ASSIGNED TASK A:
From the ACE release notes, reproduce word for word the part that opens with the words containing "24.06 Release" and closes with "Added ASR Parakeet-ctc-1.1b English (Default)".
ASSIGNED TASK B:
Summarize the ACE release notes in two sentences.

### EXCERPTED TEXT ###

ACE Release Notes

24.06 Release

ACE 24.06 introduces general availability for many of the components within our suite of digital human technologies. As we move our microservices to NIM, ACE microservices will be available through NVIDIA AI Enterprise and workflow examples can be found on our new GitHub repository.

NIMs for Digital Human and ACE Microservices

NIMs are the core technologies supporting our suite of digital human microservices. These microservices can be incorporated into existing digital human platforms and frameworks or used directly in your application.

NVIDIA AI Enterprise Supported

Riva ASR 2.15.1
  • New Features

    • Added ASR Parakeet-ctc-1.1b English (Default)

    • Parakeet-ctc-0.6b-unified English (beta)

    • Parakeet-ctc-1.1b-unified-ml-cs EMEA models (beta)

  • Key Improvements

    • ASR Parakeet-ctc-1.1b English (Default): Higher accuracy (lower WER) and better robustness for Accented English speech

    • Parakeet-ctc-0.6b-unified English (beta): Support for low-latency punctuated transcripts

    • Parakeet-ctc-1.1b-unified-ml-cs EMEA models (beta):Support for EMEA multilingual, code-switch, and low-latency punctuated transcripts

Riva TTS 2.15.1
  • New Features

    • TTS scaling:

      • German (Male)

      • European Spanish (Male,Female)

      • Mandarin (Male/Female)

      • Italian (Male/Female)

      • Latin-American Spanish Model (Male/Female)

    • P-Flow (zero-shot) beta release

  • Key Improvements

    • Fixed an issue that could cause breaks in audio synthesized using RADTTS++ (beta) emotion mixing model.

Riva NMT 2.15.1
  • New Features

    • Added NMT megatron 1.5B any-to-any translation model.

  • Key Improvements

    • Support for direct non-English translation with high accuracy for Spanish, Chinese, Japanese, French, German, Russian.

Audio2Face 1.0.11
  • New Features

    • New Claire 1.3 inference model provides enhanced lip movement and better accuracy for P and M sounds.

    • New Mark 2.2 inference model provides better lip sync and facial performance quality when used with Metahuman characters.

### INFORMATION SHOWN ###

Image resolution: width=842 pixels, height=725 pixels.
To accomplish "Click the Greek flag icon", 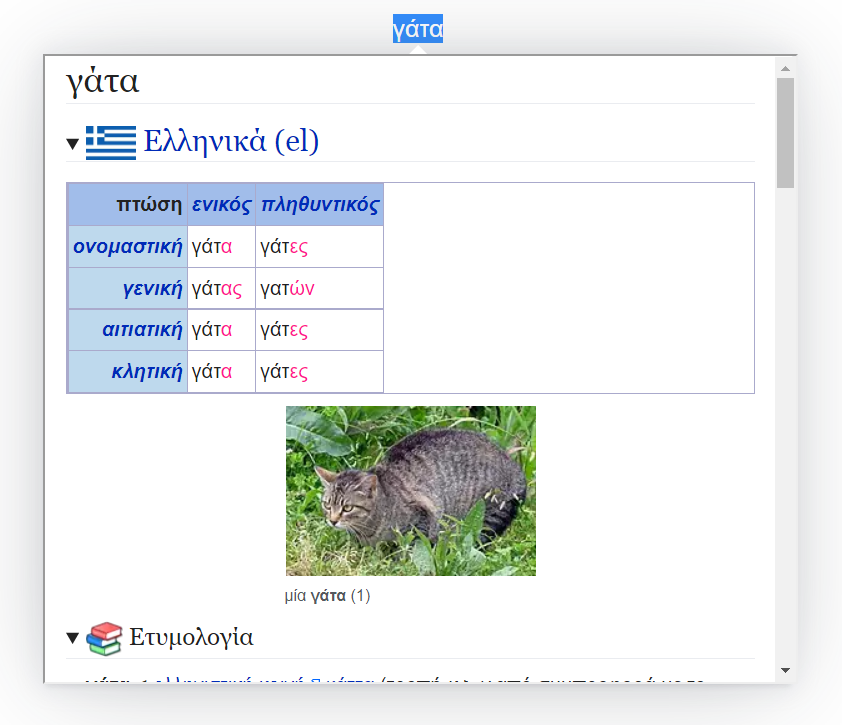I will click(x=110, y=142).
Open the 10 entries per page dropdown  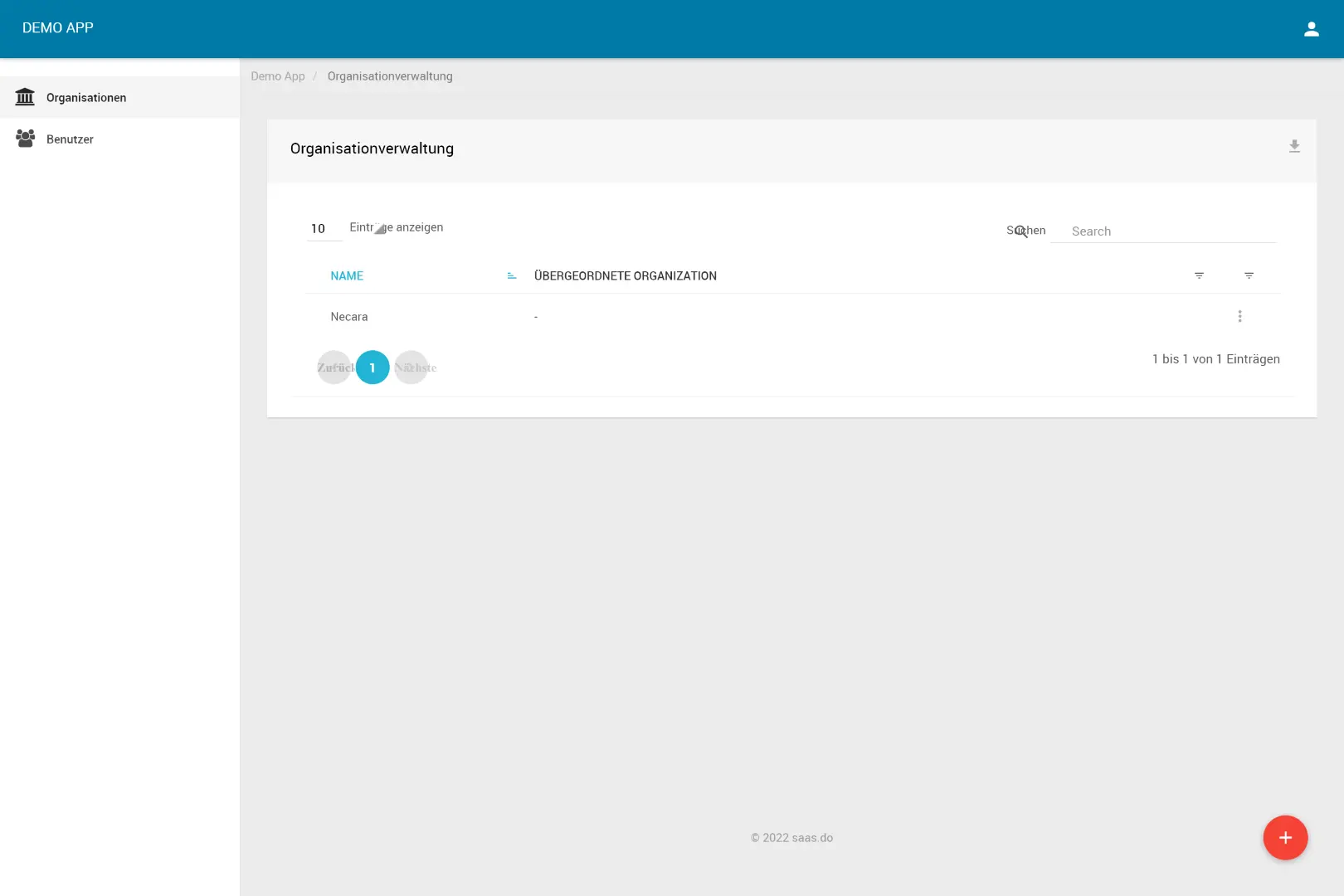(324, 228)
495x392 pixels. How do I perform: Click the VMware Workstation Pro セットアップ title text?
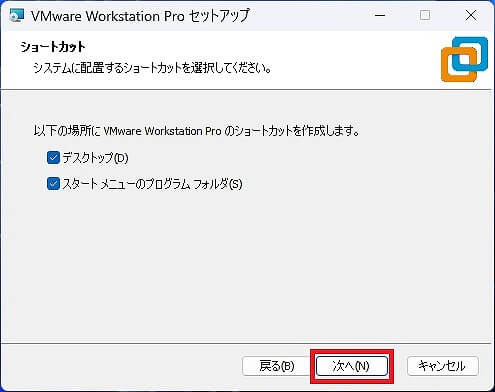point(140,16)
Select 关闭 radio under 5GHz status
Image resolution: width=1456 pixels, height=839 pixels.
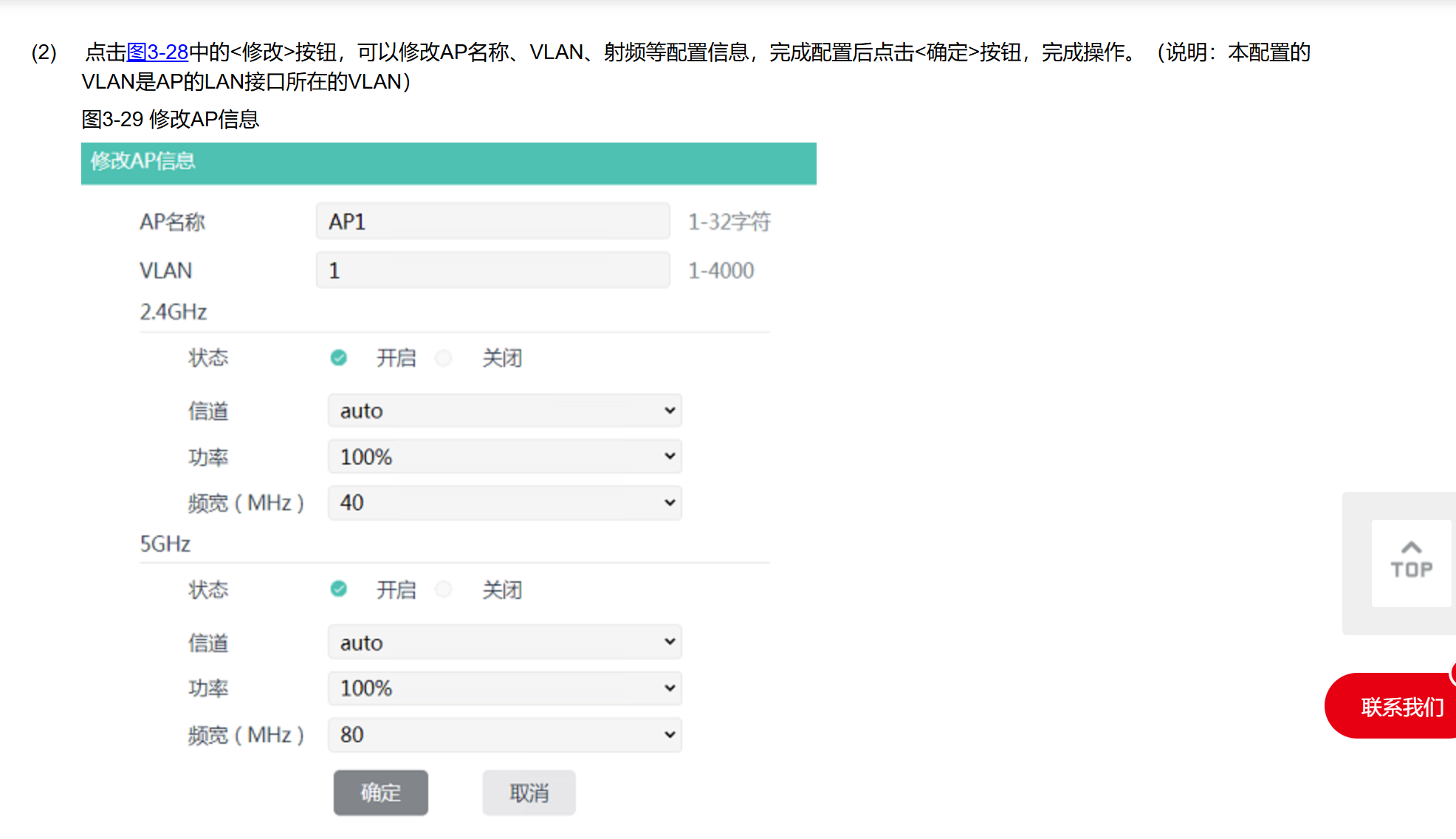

###

TASK OUTPUT A:
24.06 Release

ACE 24.06 introduces general availability for many of the components within our suite of digital human technologies. As we move our microservices to NIM, ACE microservices will be available through NVIDIA AI Enterprise and workflow examples can be found on our new GitHub repository.

NIMs for Digital Human and ACE Microservices

NIMs are the core technologies supporting our suite of digital human microservices. These microservices can be incorporated into existing digital human platforms and frameworks or used directly in your application.

NVIDIA AI Enterprise Supported

Riva ASR 2.15.1
  • New Features

    • Added ASR Parakeet-ctc-1.1b English (Default)

TASK OUTPUT B:
ACE 24.06 makes many components of the digital human technology suite generally available, with its microservices moving to NIM, offered through NVIDIA AI Enterprise, and workflow examples on a new GitHub repository. The release updates Riva ASR, TTS, and NMT to version 2.15.1 with new models and features, and Audio2Face 1.0.11 adds the Claire 1.3 and Mark 2.2 inference models for better lip movement and lip sync.